Jump to: navigation, search
Infobox (How-To) edit with form
  • name: How to Build Data-gov Semantic Search to Consume RDFa

  • description: A tutorial on how to build a specialized search for government data, and used RDFa annotations to better render the search results.
  • creator(s): Jin Guang Zheng,Li Ding
  • created: 2010/05/06
  • modified: 2010-5-16


Contents

Overview

This tutorial provides a step by step solution to search contents in data-gov website and render the results using the embedded RDFa annotations:

  • the semantic annotations in web pages are encoded in RDFa. Note that RDFa was embedded in Wiki pages using Mediawiki RDFa extension.
  • the search results was retrieved using the web search API provided by Yahoo! Search BOSS
  • we parses RDFa annotations using ARC2 and wrote PHP code to enhance the rendering of search results
  • the search response is accelerated by a linked data cache powered by ARC2

Step 1. Get Yahoo! Search BOSS API Key

Yahoo! Search BOSS allows users to access yahoo search via a programmable API. You need to obtain a key to use the API. To get the key, you need to have a Yahoo ID and follow instructions below:

  • Select New Web/Client Apps when asked what kind of application you are building.

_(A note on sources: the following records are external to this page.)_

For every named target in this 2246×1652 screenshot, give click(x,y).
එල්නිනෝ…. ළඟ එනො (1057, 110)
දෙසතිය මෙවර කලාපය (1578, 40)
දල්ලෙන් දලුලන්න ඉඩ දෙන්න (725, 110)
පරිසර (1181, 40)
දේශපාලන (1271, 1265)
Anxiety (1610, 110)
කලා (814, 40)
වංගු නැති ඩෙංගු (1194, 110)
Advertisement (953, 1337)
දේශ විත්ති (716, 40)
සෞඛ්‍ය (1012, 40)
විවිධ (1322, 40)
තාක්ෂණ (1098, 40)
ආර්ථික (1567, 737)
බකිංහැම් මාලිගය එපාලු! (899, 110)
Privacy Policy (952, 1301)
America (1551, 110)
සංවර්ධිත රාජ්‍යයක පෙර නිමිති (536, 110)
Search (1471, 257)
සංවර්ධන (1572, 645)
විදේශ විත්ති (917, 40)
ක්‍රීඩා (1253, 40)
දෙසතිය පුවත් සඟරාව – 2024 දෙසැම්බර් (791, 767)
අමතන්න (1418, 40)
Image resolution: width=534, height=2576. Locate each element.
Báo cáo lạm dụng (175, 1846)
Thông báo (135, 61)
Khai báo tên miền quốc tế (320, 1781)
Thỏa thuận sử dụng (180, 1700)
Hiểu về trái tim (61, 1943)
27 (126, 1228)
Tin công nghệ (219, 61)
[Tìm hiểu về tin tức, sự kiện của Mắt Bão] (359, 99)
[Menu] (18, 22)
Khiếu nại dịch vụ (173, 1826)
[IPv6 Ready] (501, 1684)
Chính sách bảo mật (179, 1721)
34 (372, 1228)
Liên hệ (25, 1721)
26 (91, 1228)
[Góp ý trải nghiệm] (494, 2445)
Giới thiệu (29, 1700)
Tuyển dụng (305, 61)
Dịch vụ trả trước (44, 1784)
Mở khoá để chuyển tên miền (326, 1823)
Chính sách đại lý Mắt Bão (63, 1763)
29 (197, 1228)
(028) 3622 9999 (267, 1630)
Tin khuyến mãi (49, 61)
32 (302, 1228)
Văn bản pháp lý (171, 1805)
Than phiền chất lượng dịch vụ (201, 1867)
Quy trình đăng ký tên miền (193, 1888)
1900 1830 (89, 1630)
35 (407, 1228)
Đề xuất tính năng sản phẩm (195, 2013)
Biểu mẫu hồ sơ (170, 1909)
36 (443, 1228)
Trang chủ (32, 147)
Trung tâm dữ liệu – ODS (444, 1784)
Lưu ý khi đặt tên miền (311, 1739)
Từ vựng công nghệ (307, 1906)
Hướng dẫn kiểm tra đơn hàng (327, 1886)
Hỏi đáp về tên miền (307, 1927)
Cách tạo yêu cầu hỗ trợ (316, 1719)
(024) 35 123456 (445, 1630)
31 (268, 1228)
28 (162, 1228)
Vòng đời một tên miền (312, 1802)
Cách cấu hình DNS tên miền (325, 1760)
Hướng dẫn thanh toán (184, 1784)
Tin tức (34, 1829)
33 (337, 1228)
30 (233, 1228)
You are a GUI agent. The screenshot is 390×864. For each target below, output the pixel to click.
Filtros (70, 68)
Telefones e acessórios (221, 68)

  • choose Generic, No user authentication required as authentication method
  • fill the required fields in the form

Step 2. Compose Yahoo! Search BOSS search request

Since Yahoo! Search BOSS is a restful API, a search request is essentially a complex URI in the following form

http://boss.yahooapis.com/ysearch/web/v1/QUERY_STRING?appid=APP_KEY&format=RESULT_FORMAT&count=RESULT_LIMIT

The BLUE_CAPS are where you put values of interest.

BLUE_CAP Description
QUERY_STRING put a query string here, e.g., "oil spill 2004". (you may substitute white space with '%20')
APP_KEY put your application key here.
RESULT_FORMAT the format of the results, put either xml or json here.
RESULT_LIMIT the number of results to return, put a number (e.g. 10) here.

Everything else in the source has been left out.